Internationalized BambooInvoice revisited
July 10th, 2007
Internationalizing BambooInvoice? Yup.
Again? Yup!
Seems I’ve had quite a love/hate relationship with internationalizing my application, but today I’m proud to say, that despite rumours to the contrary, an internationalized, and localized BambooInvoice is going to happen. Actually, it’s happening as you read this (here’s my local installation)...

BambooInvoice 0.8.0 will be added to the online demo shortly, and the code released a matter of days after that.
I’m finished implementing new features, and what is left is the major job of finishing off the language variables for internationalization (I’m about 40% through right now). I’m proud of the improvements that Bamboo has seen over the last few days. As a small sampling, there has been a significant overhaul to the way languages are handled, and this will actually have a trickle down directly into the CodeIgniter codebase (the ability to autoload language files). The symbol of curreny ($ vs £ vs ¥) is now customizable. Long standing bugs and half-implemented features (I’m looking at you password-reset) are fixed up or added in.
A full new update path is now built in. Inspired by how smoothly ExpressionEngine handles updates, I’ve decided to follow a similar path. In essence, each Bamboo version is now identified via a version number, and when a new release is out, just hit the “update” page, and Bamboo will intelligently and silently make changes to the underlying database structure.

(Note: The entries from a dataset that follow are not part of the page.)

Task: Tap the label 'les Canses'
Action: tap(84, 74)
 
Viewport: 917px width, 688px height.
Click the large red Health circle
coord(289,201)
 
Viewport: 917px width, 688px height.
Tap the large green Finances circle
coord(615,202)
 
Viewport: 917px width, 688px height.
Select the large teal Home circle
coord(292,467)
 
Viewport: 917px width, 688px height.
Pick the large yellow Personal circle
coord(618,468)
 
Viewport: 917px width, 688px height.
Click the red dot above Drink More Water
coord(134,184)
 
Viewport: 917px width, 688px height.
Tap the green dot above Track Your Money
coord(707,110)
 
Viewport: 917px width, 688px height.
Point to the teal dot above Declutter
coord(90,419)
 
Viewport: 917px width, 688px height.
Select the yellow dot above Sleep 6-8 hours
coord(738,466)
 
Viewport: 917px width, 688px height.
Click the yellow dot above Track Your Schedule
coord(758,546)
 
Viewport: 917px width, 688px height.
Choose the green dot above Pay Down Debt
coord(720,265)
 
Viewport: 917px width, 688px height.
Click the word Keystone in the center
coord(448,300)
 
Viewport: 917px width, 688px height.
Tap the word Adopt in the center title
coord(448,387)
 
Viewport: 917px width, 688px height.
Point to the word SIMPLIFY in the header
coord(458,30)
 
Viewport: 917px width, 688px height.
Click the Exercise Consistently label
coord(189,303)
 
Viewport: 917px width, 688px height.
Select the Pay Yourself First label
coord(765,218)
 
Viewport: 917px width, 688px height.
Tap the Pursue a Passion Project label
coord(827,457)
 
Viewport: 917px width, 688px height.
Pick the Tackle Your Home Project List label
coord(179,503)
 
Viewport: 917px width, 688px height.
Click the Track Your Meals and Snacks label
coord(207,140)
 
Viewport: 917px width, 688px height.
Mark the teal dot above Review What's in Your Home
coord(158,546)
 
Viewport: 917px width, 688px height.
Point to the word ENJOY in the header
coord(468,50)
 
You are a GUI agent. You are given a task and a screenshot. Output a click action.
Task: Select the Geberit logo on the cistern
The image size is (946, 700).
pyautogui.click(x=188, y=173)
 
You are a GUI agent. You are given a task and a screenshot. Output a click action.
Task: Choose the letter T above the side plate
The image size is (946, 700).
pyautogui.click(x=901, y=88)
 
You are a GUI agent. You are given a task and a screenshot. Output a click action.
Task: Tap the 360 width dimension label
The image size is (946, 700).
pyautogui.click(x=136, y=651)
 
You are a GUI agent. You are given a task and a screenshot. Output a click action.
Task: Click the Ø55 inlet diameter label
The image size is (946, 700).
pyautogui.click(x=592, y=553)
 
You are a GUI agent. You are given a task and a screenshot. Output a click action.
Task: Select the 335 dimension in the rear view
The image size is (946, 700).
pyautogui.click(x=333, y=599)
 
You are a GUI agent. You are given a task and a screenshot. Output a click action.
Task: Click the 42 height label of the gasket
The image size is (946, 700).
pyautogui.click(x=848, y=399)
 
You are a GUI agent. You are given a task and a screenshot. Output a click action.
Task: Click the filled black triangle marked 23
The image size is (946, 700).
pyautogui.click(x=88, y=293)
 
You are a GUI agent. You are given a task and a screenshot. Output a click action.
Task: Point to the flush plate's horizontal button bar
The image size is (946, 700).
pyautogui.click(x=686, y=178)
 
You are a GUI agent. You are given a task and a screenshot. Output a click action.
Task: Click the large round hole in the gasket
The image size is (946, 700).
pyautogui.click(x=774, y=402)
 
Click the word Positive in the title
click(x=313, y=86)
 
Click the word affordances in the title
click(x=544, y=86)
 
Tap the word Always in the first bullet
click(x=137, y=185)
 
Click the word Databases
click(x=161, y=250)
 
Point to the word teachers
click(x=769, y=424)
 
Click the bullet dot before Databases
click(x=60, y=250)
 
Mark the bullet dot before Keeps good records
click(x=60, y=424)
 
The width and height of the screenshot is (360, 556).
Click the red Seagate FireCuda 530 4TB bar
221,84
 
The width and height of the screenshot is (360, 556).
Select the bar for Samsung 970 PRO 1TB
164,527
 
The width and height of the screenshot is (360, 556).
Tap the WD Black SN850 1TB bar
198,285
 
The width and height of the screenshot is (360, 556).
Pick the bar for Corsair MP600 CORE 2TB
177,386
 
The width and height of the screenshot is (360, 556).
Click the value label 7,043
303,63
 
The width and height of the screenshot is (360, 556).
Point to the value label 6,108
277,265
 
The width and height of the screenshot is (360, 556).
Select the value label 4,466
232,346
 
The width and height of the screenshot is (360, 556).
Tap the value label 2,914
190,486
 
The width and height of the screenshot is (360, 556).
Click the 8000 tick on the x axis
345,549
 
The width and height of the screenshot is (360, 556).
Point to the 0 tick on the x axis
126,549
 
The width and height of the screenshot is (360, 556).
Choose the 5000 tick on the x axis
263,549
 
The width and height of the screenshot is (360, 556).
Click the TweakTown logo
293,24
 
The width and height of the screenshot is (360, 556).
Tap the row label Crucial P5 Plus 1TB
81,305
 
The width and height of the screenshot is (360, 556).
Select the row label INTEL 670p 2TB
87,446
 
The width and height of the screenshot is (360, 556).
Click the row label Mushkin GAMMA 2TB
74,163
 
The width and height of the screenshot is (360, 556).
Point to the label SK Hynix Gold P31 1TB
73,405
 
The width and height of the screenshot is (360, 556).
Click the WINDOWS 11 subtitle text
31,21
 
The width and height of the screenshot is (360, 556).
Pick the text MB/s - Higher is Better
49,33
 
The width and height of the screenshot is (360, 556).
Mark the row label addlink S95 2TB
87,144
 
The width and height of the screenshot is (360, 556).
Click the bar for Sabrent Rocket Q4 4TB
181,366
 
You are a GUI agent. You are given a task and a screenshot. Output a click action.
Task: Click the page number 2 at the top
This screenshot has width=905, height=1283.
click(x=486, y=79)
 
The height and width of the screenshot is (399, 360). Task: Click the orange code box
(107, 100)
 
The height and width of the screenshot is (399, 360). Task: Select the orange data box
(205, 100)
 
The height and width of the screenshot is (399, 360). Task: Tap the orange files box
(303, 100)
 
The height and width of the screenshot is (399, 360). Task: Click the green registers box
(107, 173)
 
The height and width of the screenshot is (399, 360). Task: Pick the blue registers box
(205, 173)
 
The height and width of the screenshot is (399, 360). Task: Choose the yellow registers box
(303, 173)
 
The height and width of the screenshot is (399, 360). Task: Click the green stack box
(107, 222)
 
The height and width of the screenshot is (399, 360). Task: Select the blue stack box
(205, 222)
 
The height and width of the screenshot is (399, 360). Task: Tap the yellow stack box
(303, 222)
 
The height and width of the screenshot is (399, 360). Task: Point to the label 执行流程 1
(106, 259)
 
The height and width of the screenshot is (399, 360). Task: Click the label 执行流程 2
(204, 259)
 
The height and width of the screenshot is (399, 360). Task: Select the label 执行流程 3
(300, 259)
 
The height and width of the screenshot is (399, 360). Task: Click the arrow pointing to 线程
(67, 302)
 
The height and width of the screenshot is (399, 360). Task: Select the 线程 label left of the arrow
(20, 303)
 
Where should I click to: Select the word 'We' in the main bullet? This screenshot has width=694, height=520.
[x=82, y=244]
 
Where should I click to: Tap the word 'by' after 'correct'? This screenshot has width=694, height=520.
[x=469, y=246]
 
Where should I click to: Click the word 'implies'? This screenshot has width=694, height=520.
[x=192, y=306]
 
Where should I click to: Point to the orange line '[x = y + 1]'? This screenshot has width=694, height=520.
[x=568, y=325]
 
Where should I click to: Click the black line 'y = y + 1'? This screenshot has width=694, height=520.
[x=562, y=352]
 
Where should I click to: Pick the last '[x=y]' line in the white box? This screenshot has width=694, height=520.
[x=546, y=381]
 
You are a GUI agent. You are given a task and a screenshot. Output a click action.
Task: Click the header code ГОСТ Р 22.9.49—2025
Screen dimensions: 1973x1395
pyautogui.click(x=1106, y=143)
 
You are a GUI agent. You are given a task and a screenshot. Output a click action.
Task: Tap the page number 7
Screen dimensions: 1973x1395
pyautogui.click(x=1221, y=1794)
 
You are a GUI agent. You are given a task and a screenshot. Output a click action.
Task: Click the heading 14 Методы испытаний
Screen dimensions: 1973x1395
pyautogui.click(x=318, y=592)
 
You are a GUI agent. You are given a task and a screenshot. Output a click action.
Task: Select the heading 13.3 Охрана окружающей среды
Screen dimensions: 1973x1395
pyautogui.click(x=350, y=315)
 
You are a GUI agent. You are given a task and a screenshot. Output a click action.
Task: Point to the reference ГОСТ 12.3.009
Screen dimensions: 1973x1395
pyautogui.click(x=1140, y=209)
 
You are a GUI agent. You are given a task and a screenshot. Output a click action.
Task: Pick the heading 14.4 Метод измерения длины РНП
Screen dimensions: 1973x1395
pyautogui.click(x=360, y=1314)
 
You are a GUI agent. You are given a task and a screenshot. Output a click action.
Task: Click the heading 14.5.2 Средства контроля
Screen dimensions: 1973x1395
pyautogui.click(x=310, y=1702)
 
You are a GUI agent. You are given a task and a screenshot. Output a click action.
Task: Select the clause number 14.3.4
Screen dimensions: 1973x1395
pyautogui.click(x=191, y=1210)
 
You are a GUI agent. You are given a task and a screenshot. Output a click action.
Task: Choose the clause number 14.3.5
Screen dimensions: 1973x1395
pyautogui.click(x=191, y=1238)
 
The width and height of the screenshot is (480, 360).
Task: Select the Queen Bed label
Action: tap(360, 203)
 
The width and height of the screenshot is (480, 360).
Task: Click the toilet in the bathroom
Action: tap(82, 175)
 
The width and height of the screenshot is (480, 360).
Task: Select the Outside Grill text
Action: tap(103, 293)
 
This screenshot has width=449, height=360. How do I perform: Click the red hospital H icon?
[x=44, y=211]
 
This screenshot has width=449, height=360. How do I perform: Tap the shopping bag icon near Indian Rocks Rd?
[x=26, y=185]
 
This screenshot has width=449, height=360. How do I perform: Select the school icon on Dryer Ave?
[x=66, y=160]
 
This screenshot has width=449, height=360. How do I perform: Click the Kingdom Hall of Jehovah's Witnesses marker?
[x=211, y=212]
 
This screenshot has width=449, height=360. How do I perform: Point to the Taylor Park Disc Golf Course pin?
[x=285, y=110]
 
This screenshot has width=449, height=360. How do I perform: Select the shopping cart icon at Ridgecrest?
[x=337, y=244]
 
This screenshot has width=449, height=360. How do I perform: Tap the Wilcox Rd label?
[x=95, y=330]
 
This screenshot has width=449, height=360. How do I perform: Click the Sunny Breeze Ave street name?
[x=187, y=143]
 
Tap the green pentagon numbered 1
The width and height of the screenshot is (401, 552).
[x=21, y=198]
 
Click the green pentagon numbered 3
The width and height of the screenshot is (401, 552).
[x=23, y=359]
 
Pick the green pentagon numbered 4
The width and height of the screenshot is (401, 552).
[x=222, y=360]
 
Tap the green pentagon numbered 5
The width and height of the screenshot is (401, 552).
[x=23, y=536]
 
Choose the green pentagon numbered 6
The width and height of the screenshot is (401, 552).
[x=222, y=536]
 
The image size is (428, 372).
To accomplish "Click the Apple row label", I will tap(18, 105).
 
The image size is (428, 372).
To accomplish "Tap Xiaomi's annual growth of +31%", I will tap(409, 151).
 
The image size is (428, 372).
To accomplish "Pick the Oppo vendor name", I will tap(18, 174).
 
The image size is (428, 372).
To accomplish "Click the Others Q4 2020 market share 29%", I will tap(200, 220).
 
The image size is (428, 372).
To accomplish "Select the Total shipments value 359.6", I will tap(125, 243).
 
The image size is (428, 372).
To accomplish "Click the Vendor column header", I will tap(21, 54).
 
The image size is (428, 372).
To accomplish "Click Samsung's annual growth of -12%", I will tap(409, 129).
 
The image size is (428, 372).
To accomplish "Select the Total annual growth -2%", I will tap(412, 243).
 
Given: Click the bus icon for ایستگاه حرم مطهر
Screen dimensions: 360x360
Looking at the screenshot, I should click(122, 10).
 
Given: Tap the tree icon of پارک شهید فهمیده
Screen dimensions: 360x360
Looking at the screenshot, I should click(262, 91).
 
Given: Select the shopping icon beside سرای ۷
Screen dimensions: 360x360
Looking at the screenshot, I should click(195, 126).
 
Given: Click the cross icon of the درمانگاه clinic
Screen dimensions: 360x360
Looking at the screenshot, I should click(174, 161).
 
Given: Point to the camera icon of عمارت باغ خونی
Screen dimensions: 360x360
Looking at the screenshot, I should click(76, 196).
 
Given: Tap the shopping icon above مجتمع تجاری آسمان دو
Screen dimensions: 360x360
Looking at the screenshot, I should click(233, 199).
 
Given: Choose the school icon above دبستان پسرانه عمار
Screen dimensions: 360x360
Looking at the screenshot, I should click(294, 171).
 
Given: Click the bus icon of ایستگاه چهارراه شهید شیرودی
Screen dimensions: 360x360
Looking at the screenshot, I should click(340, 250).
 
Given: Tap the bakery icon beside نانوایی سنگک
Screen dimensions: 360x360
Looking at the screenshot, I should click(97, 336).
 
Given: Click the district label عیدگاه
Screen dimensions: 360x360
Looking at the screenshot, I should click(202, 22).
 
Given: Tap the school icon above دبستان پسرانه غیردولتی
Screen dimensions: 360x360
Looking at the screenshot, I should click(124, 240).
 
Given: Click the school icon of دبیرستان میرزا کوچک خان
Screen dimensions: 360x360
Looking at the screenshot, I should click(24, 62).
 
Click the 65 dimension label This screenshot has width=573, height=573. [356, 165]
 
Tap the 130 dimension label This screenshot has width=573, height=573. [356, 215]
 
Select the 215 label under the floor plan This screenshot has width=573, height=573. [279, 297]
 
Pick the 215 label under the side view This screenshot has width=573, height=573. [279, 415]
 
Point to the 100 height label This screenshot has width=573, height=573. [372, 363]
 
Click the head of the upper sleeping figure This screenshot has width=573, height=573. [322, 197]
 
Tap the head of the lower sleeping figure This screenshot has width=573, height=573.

This is on top of the reports I mentioned in an earlier post of course. I’ve implemented an SVG/Canvas charting library that dynamically draws your yearly invoice totals and taxes for you. I absolutely love the end result, but it took a hundred thousand hours to get working right in IE. Does anyone still use IE? Anyhow, check out the new reports feature. Yeah, May was a good month for me ;)
It was fun to dig into the guts of prototype and javascript again. To anyone who still thinks of javascript as a toy language…think again. It is often the right tool for the job - and with libraries like prototype and scriptaculous to build on, it is very much a mature tool. Of course its buggy, but all environments are. Have you tried testing for readable files on various server setups lately? At EllisLab we have… and it’s a monumental pain; and PHP is largely considered among the most stable environments available.
There’s also been significant compatibility improvements, and an installation routine that checks for most requirements before the installation takes place. Also, more of the usual code cleanup - getting rid of un-needed files, and a few cosmetic changes here and there.
Also of note, CodeIgniter itself has also undergone some pretty significant changes recently in the subversion repository, and should see at least a few more in the next few days and Derek and I go on a bug hunt.
This entry was made on July 10th, 2007 @ 16:14 and filed into BambooInvoice.

Sean wrote on July 11th, 2007 @ 3:09
That was quick Derek, impressive.
Cant wait to get my hands on this release.